Travelers: Overcome Jet Lag via Exercise
Anyone who has travelled overseas and crossed international time zones has experienced jet lag. This occurs because your body clock is thrown out of kilter and it causes such symptoms as nausea, insomnia, exhaustion, fatigue, headaches, constipation or diarrhea, dehydration, irritability and even memory or coordination problems. The symptoms of jet lag can last for several days which can make business trips and vacations dreadful for awhile.
The Cause of Jet Lag
Your “body clock”, or circadian clock, is actually located in the hypothalamus of the brain. The hypothalamus is used for a variety of bodily functions such as regulating brain and cellular activity, and determining your sleep times.
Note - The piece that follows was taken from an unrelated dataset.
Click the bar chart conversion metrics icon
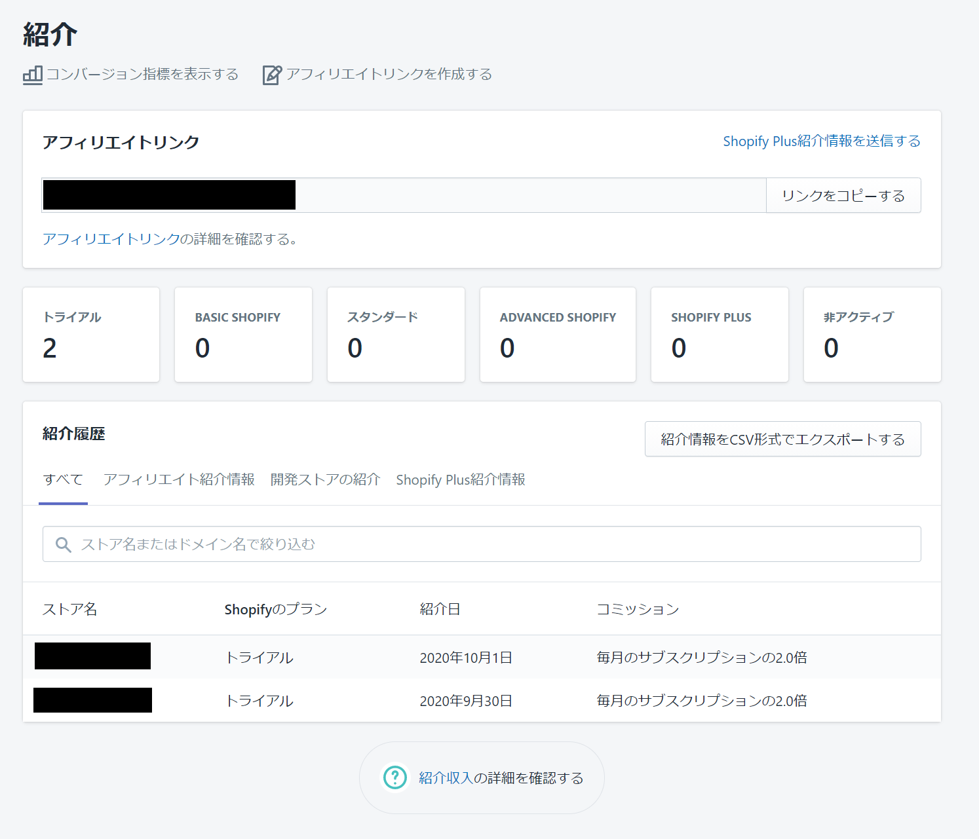The width and height of the screenshot is (979, 839). click(x=32, y=75)
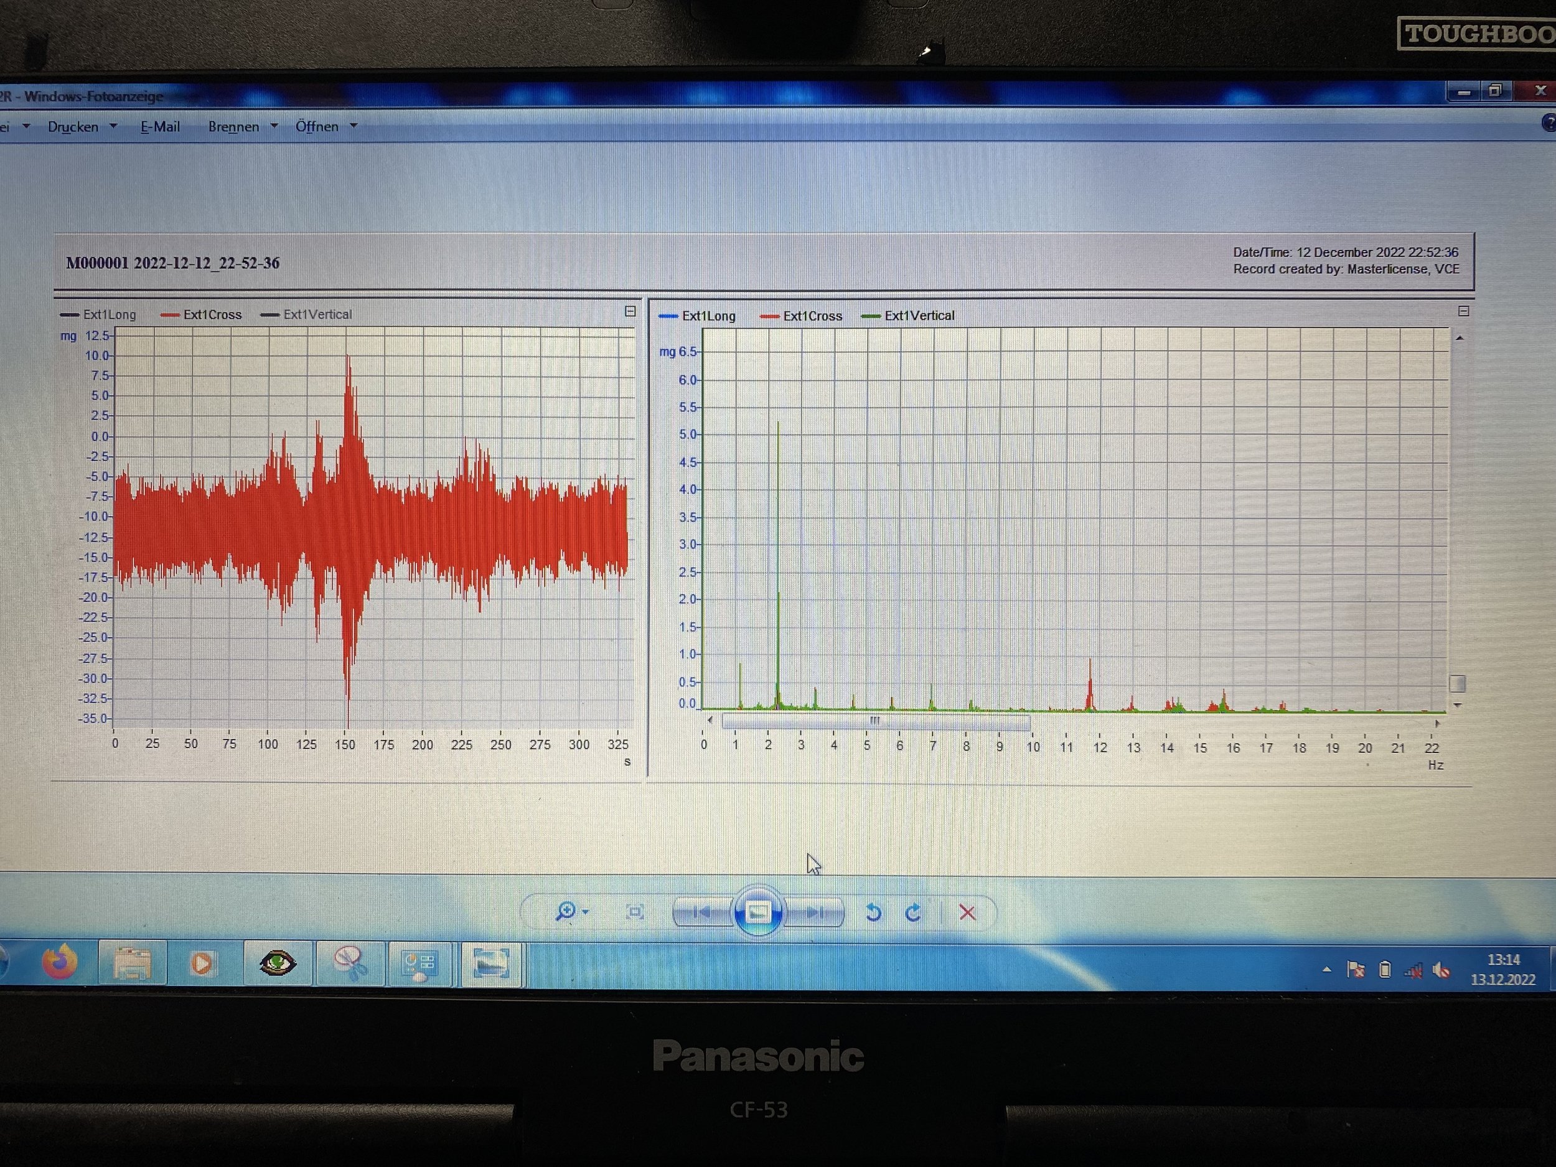Viewport: 1556px width, 1167px height.
Task: Rotate the image clockwise
Action: point(913,912)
The hypothalamus also sends out signals to your body which keeps all systems running on the correct cycles determined by the time of day or night you encounter, much like a cell phone tower relays signals.
Various stimuli can affect the rhythm of your circadian clock such as changes in night and day cycles, when you eat, etc. Long distance flights prevent your regular cycles from lining up with the pre-determinations of your inner clock which triggers the feelings of jet lag.
Exercise and Jet Lag
Studies on both mice and men have shown that exercise alleviates the symptoms of jet lag on the body’s molecular clock such as muscle and lung tissue, but it does not affect the central clock of the brain. Exercise is particularly effective if you can exercise at the same times that you normally would at home or at the same time every day at the location where you are staying.
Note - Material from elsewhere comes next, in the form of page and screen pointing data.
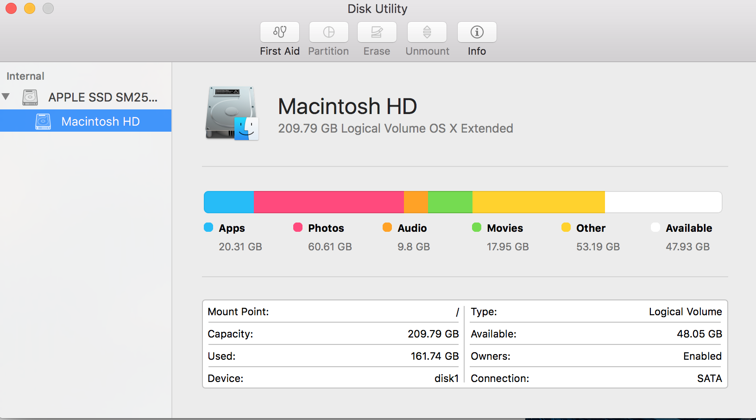Click the disk icon next to APPLE SSD
Screen dimensions: 756x420
[x=30, y=97]
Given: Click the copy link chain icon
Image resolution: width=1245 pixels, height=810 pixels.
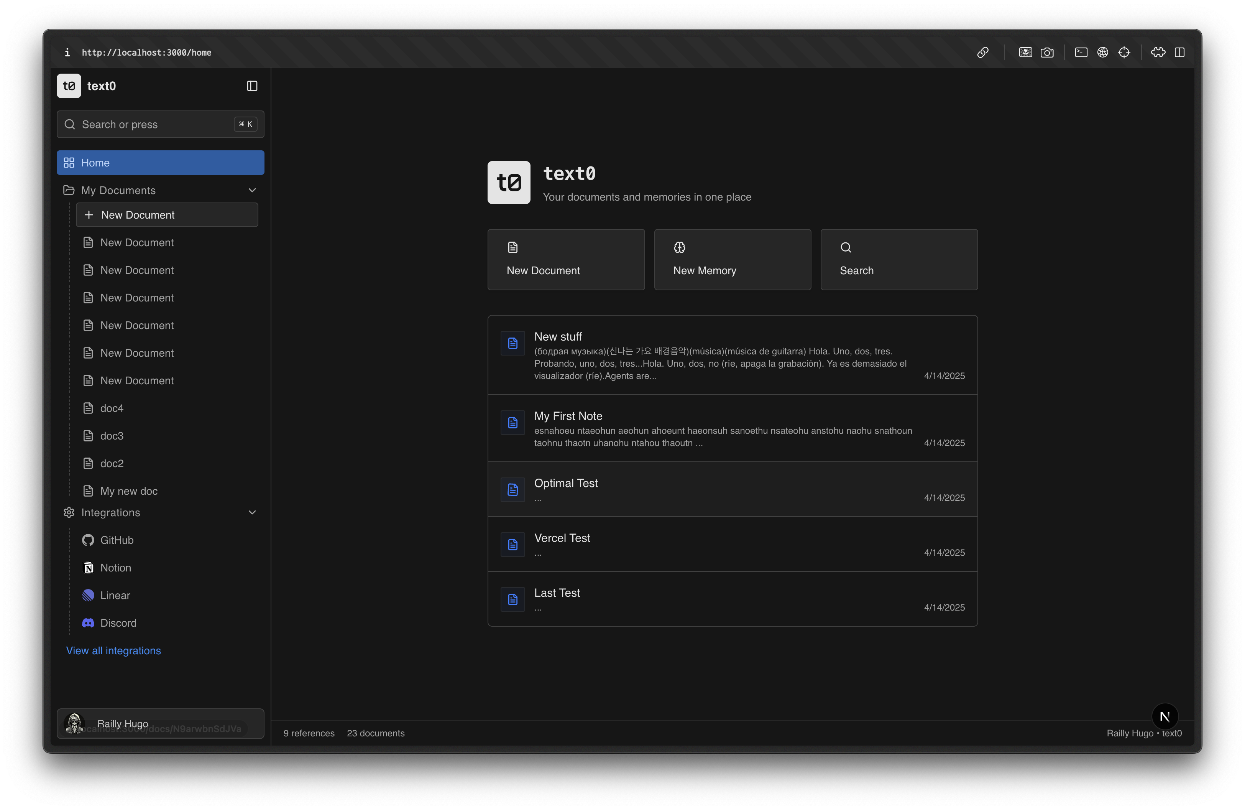Looking at the screenshot, I should pyautogui.click(x=982, y=52).
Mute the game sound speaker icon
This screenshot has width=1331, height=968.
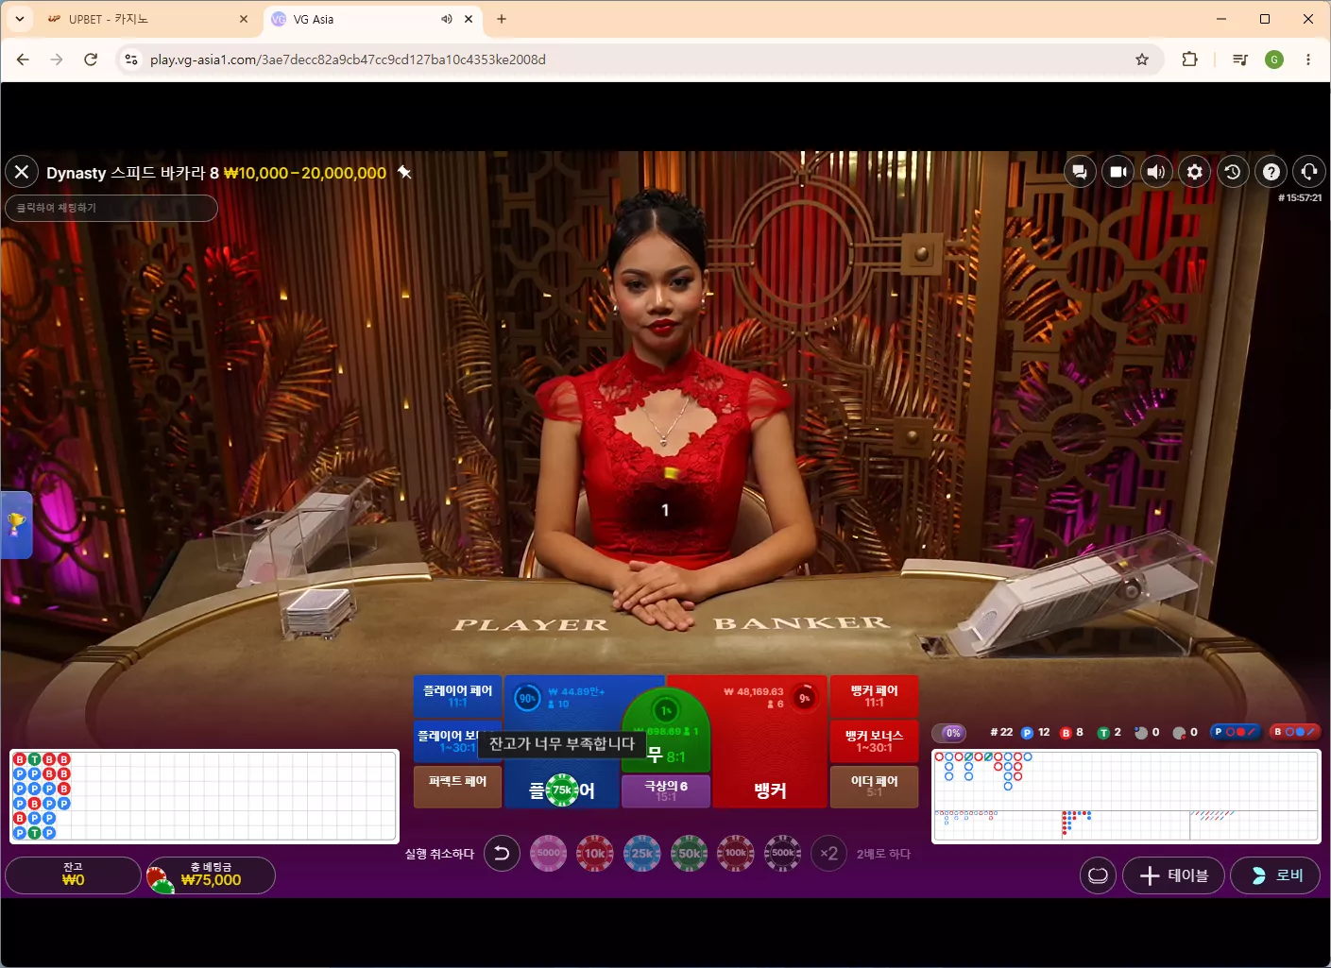(1156, 172)
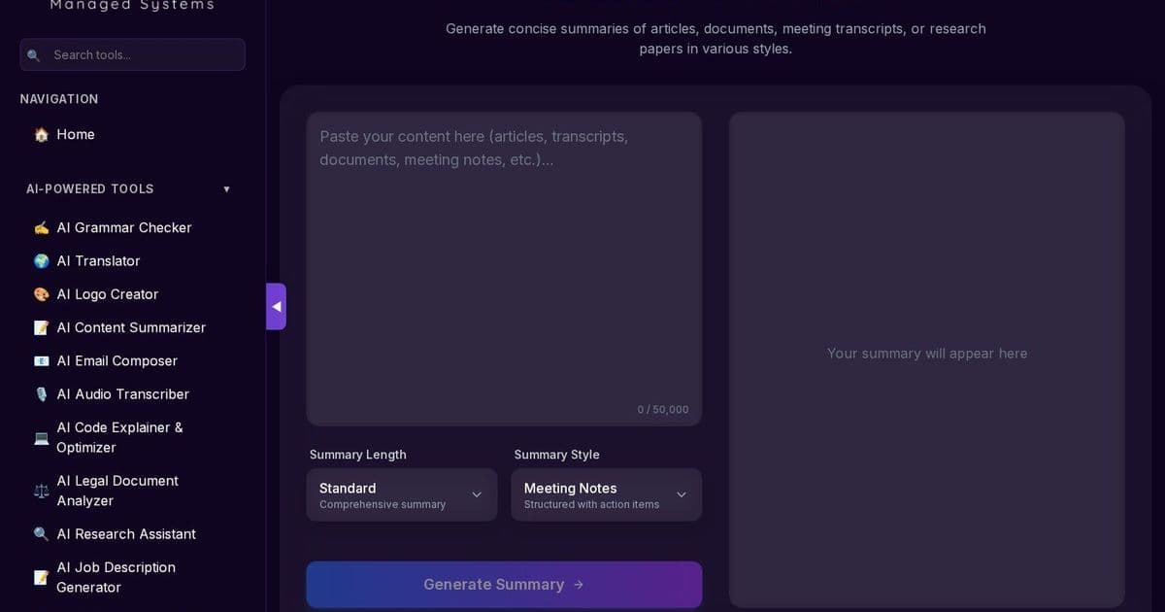1165x612 pixels.
Task: Select the AI Email Composer envelope icon
Action: tap(41, 360)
Although being one of the last things you feel like doing, exercise has been shown to reduce the symptoms of jet lag and help restore your body clock back to normal. However, studies conducted on the effects of exercise on jet lag revealed that there are specific times which exercise should be performed in order to benefit the most.
Exercise before the Trip
It’s important to exercise as close as possible to your flight departure. High intensity workouts are best, such as what are provided in the MP45 Program. Such vigorous exercise does several things. It relieves pre-flight anxiety, burns excess calories and releases those “feel good” endorphins so you can rest better during your trip.
If you don’t have time for a high intensity workout before you leave, at least strike out around the airport for several brisk laps. Although not as effective as an intense workout, some form of pre-flight exercise will help reduce fullfledged jet lag symptoms.
Exercise during Flight
It is difficult to do much moving during flight, but some form of exercise while you’re travelling can help reduce the symptoms of jet lag. If nothing more, walk around the plane, do some stretches, perform some isometric exercises, or anything that will keep your blood flowing and your limbs from cramping.
Exercise Soon After Arrival
Although jet lag symptoms aren’t normally experienced until a couple of days after arrival, it is most beneficial to exercise as soon as you can after your flight arrives. This can even entail taking a brisk walk, short jog, or doing bodyweight exercises or a fitness band workout in your hotel room.